Dr. X.J. Meng, University Distinguished Professor of Molecular Virology at Virginia Tech, has been named a Fellow of the National Academy of Inventors (NAI).

Meng, a virologist at the Virginia-Maryland College of Veterinary Medicine, studies emerging and reemerging viral diseases that impact veterinary and human public health. 

Virginia Tech President Tim Sands is the only other member of the university community who is an NAI Fellow.

“I am very pleased to welcome Dr. Meng to the Academy,” Sands said. “The honor is well deserved and his work exemplifies Virginia Tech’s spirit of research and discovery in service to humanity.”

Meng is an inventor of 20 awarded and 17 pending U.S. patents, as well as 40 awarded foreign patents on vaccines and diagnostics of several important virus diseases. His accomplishments include the discovery of new viruses and the development of licensed commercial vaccines against important animal virus diseases.

The National Academy of Inventors selects Fellows who “have demonstrated a highly prolific spirit of innovation in creating or facilitating outstanding inventions that have made a tangible impact on quality of life, economic development, and the welfare of society.” 

Collectively, NAI Fellows hold nearly 14,000 issued U.S. patents and include 61 university presidents and senior leaders at research universities and nonprofits, 208 members of the three National Academies, 21 inductees of National Inventors Hall of Fame, 10 recipients of the National Medal of Science, 16 recipients of the National Medal of Technology and Innovation, and 21 Nobel laureates.

Meng will be recognized at a luncheon and induction ceremony at the Annual Conference of the National Academy of Inventors at the California Institute of Technology in Pasadena on March 20, 2015. The U.S. Patent and Trademark Office’s Deputy U.S. Commissioner for Patent Operations Andrew Faile will perform the induction ceremony.

“Dr. Meng’s accomplishments as an academic researcher and an innovator — including the discovery of two new viruses, receipt of numerous patents and considerable extramural funding, and the development of vaccines responsive to market needs — are remarkable,” said Dr. Prem S. Paul, vice chancellor for research and economic development at the University of Nebraska-Lincoln, a charter NAI Fellow, and Meng’s nominator.

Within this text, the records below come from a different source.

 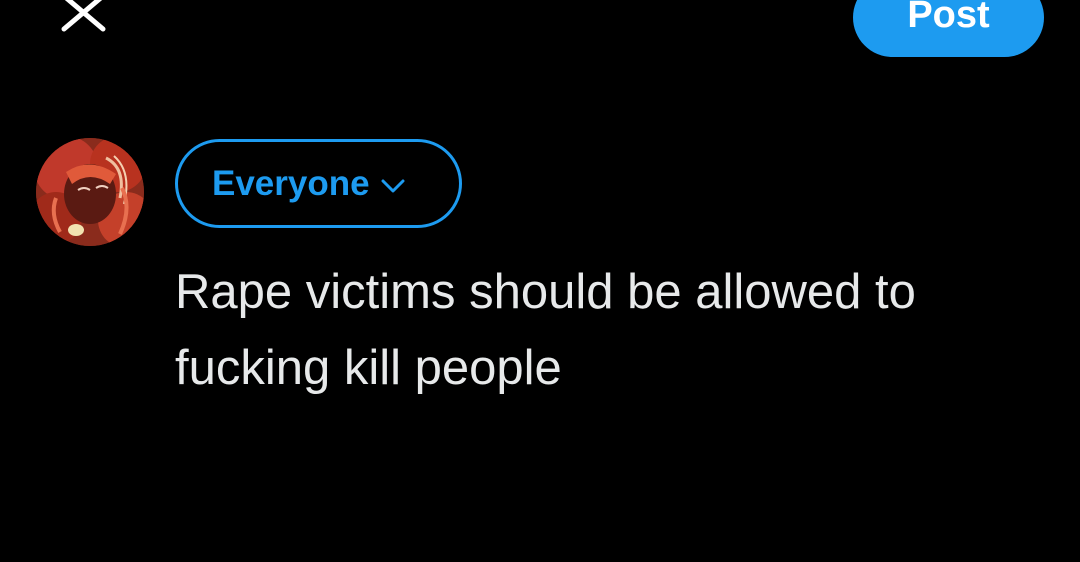 I want to click on audience-selector: Everyone, so click(x=318, y=184).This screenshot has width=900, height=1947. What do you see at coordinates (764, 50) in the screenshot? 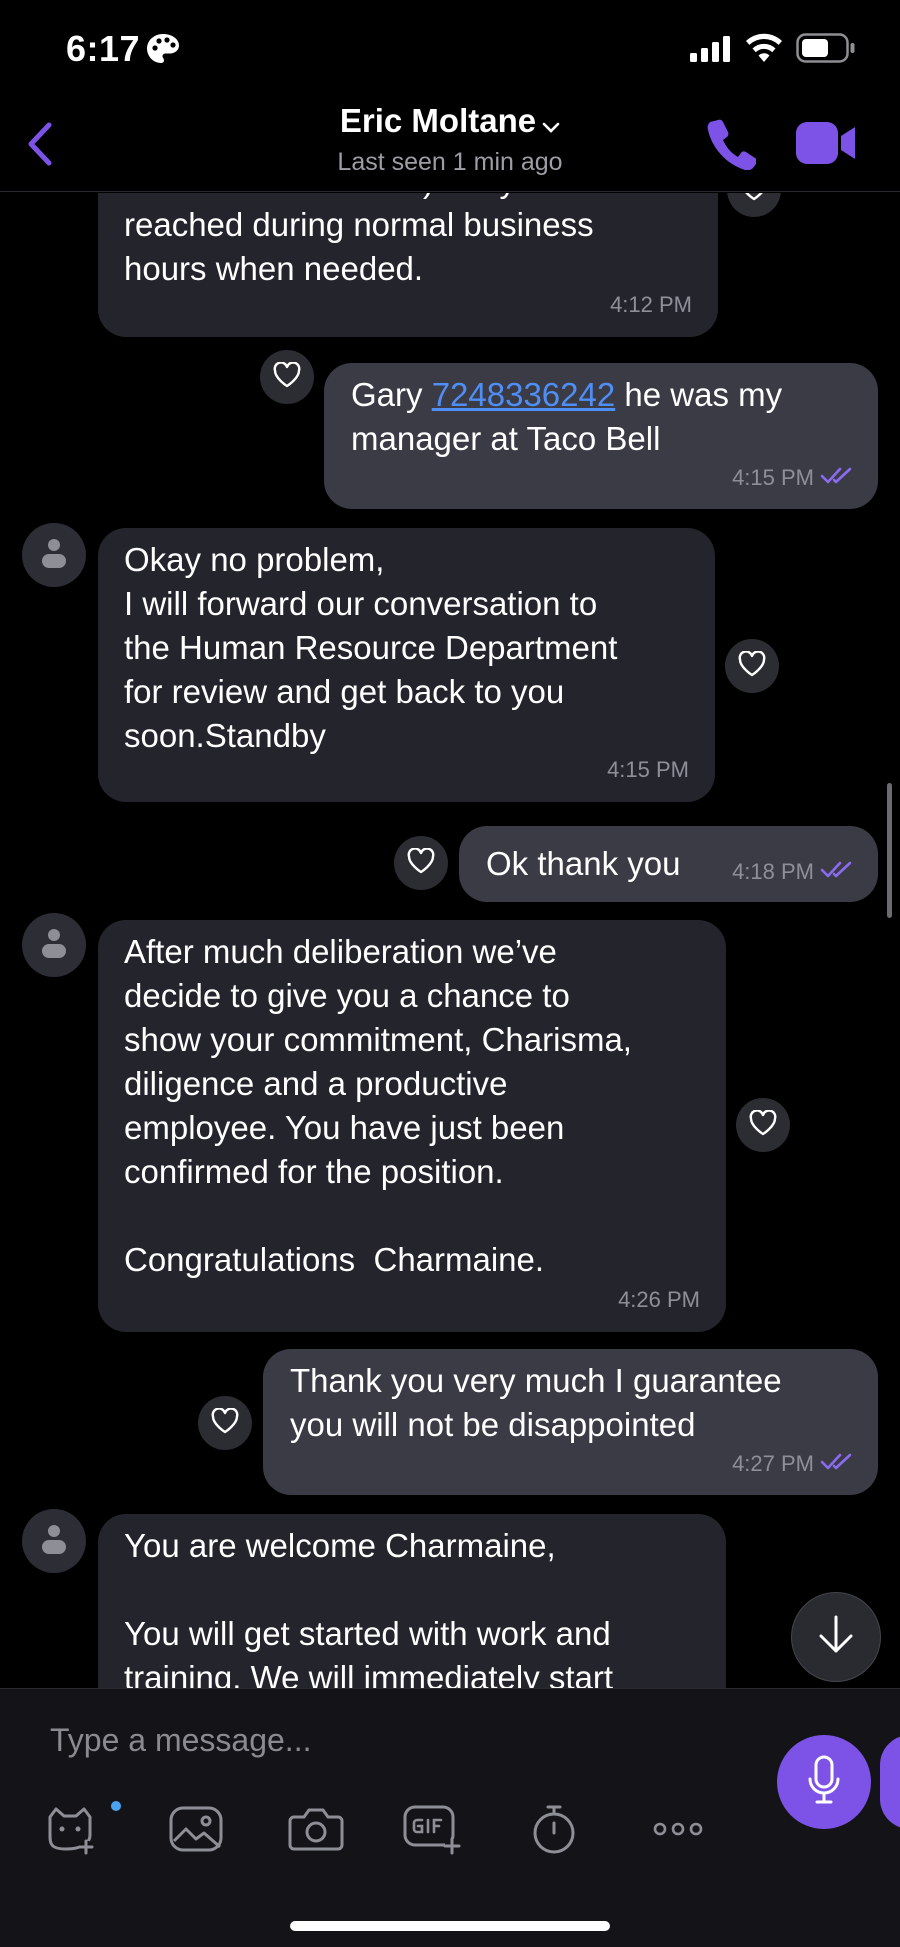
I see `wifi-icon` at bounding box center [764, 50].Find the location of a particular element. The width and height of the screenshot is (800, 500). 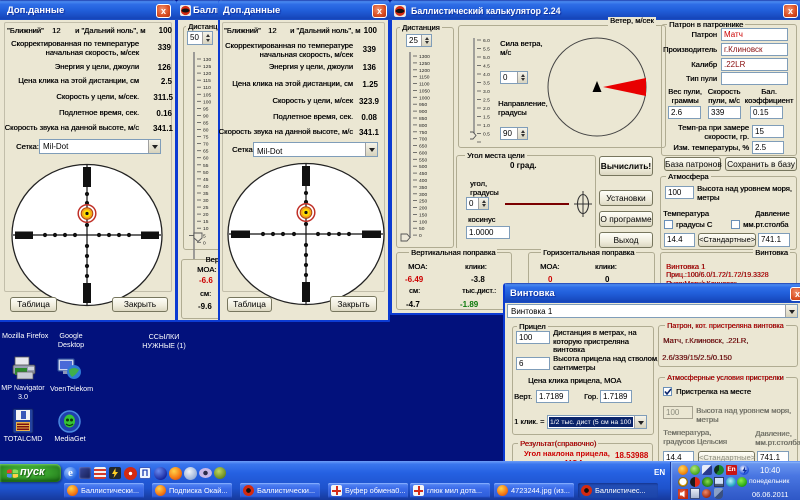

svg-text: 1150 is located at coordinates (424, 78).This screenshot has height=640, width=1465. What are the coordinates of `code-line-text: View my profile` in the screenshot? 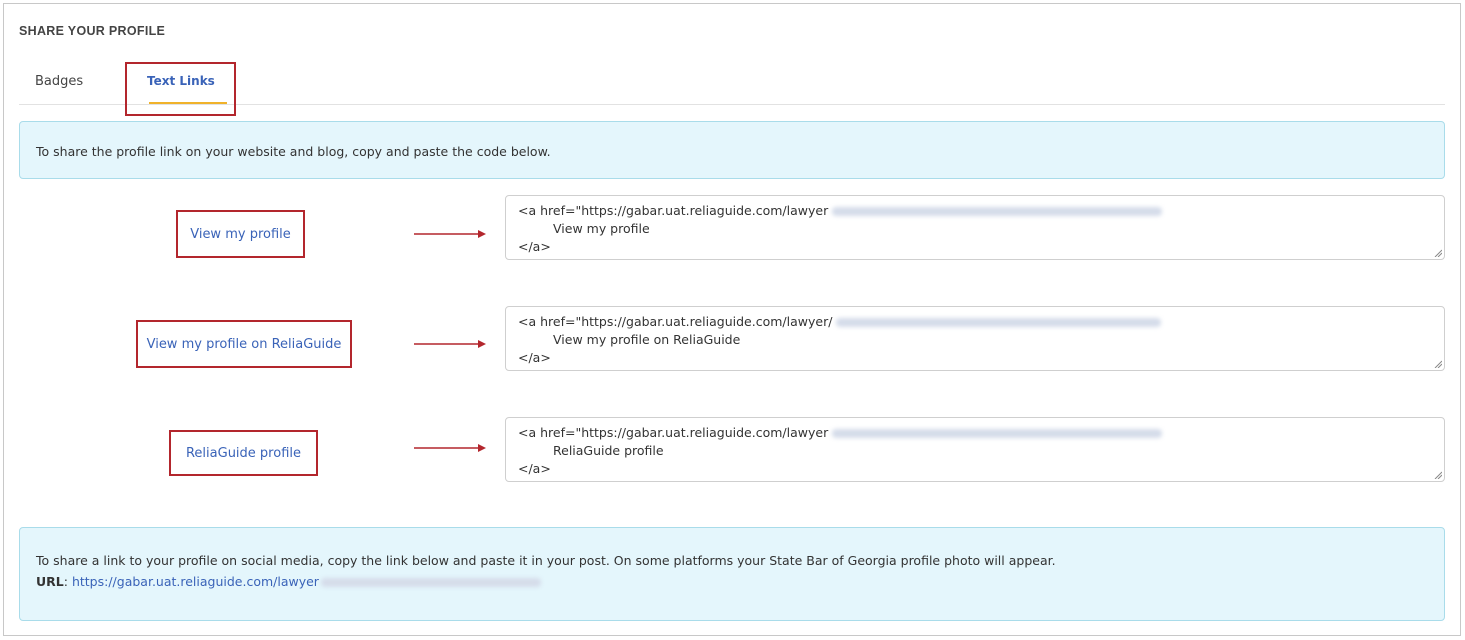 It's located at (602, 228).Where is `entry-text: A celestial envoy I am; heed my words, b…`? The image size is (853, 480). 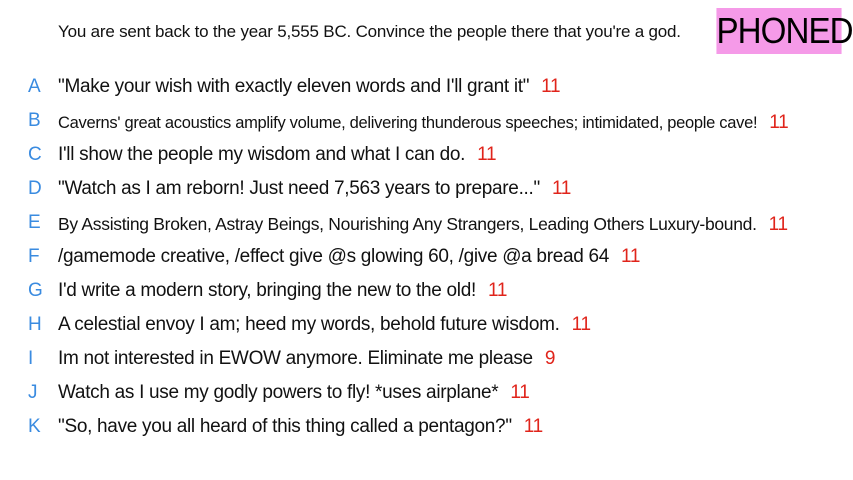 entry-text: A celestial envoy I am; heed my words, b… is located at coordinates (309, 324).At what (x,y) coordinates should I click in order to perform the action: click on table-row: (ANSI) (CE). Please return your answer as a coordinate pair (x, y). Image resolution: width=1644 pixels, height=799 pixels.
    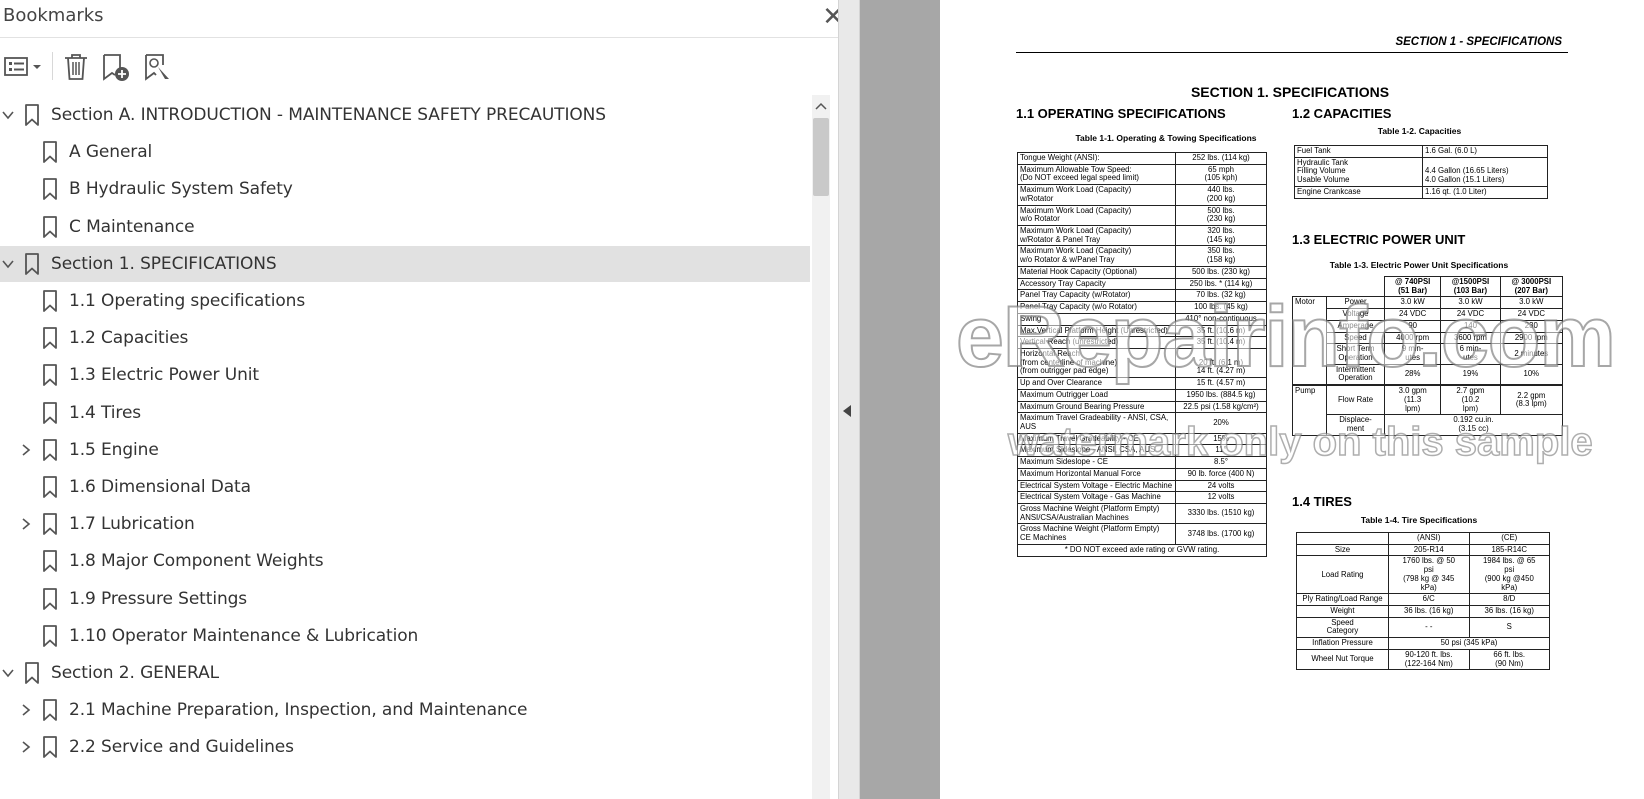
    Looking at the image, I should click on (1423, 538).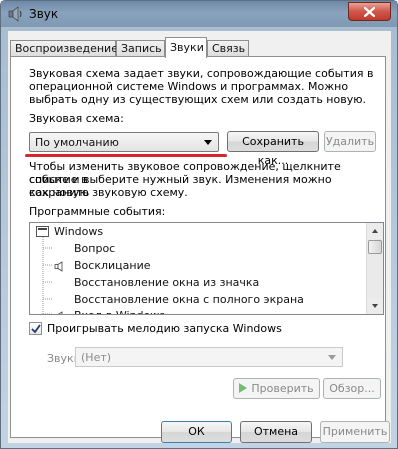 This screenshot has height=449, width=398. What do you see at coordinates (276, 432) in the screenshot?
I see `cancel-button: Отмена` at bounding box center [276, 432].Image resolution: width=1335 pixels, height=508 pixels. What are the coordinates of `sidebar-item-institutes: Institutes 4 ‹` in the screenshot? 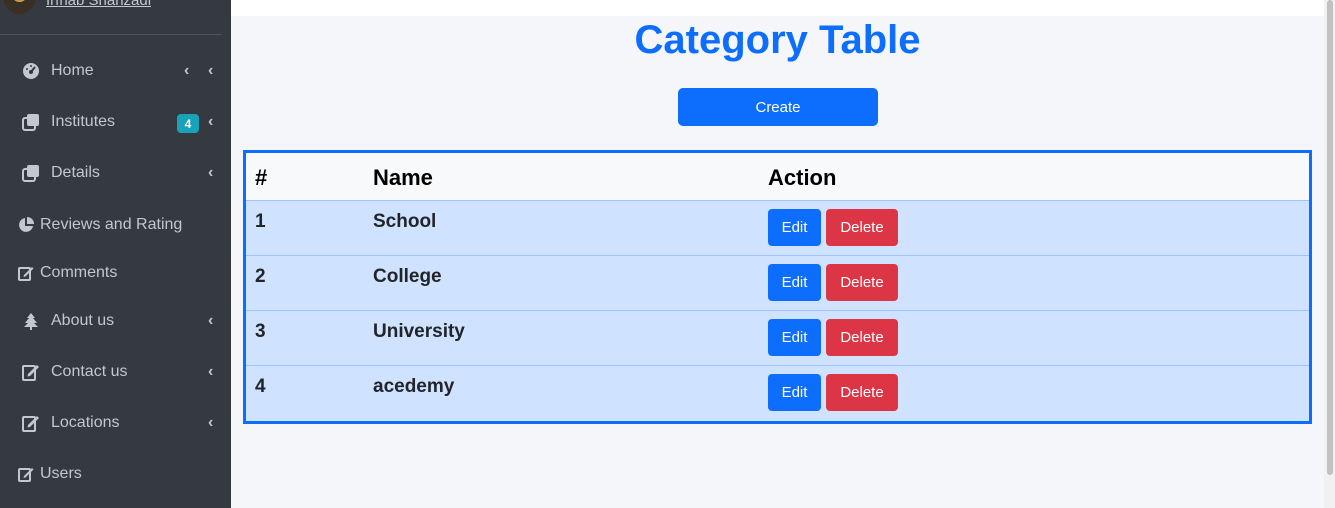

Meng is widely considered one of the world’s leading scientists in hepatitis E virus, porcine circovirus type 2, and porcine reproductive and respiratory syndrome virus. He developed the first U.S. Department of Agriculture fully-licensed vaccine to protect against porcine circovirus type 2 infection and its associated diseases in pigs, a major threat to the global swine industry. 

Meng also discovered the swine hepatitis E virus in pigs, which led to the recognition of hepatitis E as a zoonotic disease.

Meng has authored or co-authored more than 270 peer-reviewed articles and book chapters. These have been cited more than 14,700 times by other researchers. Meng has been awarded more than 40 research grants as a principal investigator with more than $15 million, and he is also a co-investigator or collaborator on more than 50 other awarded grants of more than $27 million.

“Dr. Meng’s body of work is of the highest quality, and it demonstrates the important role of university-based R&D in the development of solutions to societal challenges,” Paul said. “Selection as an NAI Fellow is a very worthy recognition of his efforts to translate cutting-edge bench science to the marketplace and have major impacts on animal and human health. Dr. Meng is highly deserving of this honor.”

In 2013, Meng became the first faculty member at the veterinary college to be named a University Distinguished Professor by the Virginia Tech Board of Visitors. He received the Virginia Tech Alumni Award for Research Excellence in 2008 and the Pfizer Award for Research Excellence in 2001 and then again in 2008. Meng was elected to American Academy of Microbiology in 2012.

The Qingdao, China, native earned a medical degree from Binzhau Medical College and master’s degree in microbiology and immunology at Wuhan University College of Medicine. He then completed a Ph.D. in immunobiology from Iowa State University’s College of Veterinary Medicine. 

Prior to joining the Virginia-Maryland College of Veterinary Medicine faculty, he worked as the John E. Fogarty Visiting Scientist and a senior staff fellow at the National Institute of Allergy and Infectious Diseases, a part of the National Institutes of Health.